Ottawa anunciou ainda mais de 7 bilhões de dólares canadenses em auxílio para empresas atingidas pelo tarifaço, o que se soma aos mais de 20 bilhões de dólares canadenses em auxílio concedidos nos últimos 18 meses.

O Ministro das Finanças canadense, François-Philippe Champagne, afirmou que o Canadá estava “unido” em sua luta contra os Estados Unidos e continuava sendo “senhor de sua própria casa”.

A Ministra da Indústria, Mélanie Joly, convocou empresas e consumidores a comprarem produtos canadenses como parte de um movimento de “resistência” mais amplo na guerra comercial.

Na terça-feira, em nova provocação, Trump declarou que estava considerando seriamente renomear o Lago Ontário para “Lago América”, reeditando a farsa anterior de rebatizar o Golfo do México como “Golfo da América”.
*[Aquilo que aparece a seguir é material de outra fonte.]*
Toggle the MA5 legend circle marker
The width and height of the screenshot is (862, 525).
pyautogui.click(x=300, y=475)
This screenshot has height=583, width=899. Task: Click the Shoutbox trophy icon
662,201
O fricote se seguiu à reação do primeiro-ministro da província, Doug Ford, aos aumentos de tarifa de Trump, em que o chamou de “perdedor” e “rei da falência”, e ainda mandou o inquilino da Casa Branca “para o inferno”.

Ele também ameaçou cortar o fornecimento de eletricidade e as exportações de metais de terras raras para os Estados Unidos. Ontário é a mais populosa província canadense.
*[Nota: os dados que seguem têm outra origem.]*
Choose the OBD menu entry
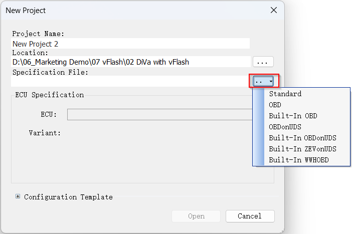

“Nós fornecemos energia a 1,5 milhão de casas e negócios”, afirmou Ford, alertando que se Trump continuar desmantelando a manufatura canadense, “é melhor que tenha um pacote de pilhas”.

Trump respondeu chamando Ford de “lacaio” do “Governador Carney” e avisou “esses palhaços para entrarem na linha” ou as consequências para o Canadá serão “muito piores”.

Trump também voltou a se engalfinhar com o primeiro-ministro Carney, que denunciou as pressões do governo americano contra o status bilíngue da província de Quebec, durante a tentativa de acordo.

Carney advertiu que tais exigências “ameaçam a língua e a cultura francesas”.

Ele informou que Washington questionou os subsídios canadenses destinados a apoiar a cultura francófona, bem como a rotulagem bilíngue em produtos comercializados no país e o conteúdo em francês em plataformas online.

Já Trump asseverou que “jamais interferiria” com os canadenses francófonos, se disse um “admirador dos canadenses francófonos” e chamou Carney de “mentiroso”. Em provocações anteriores, Trump insistira em intitular o Canadá de “51º estado americano”.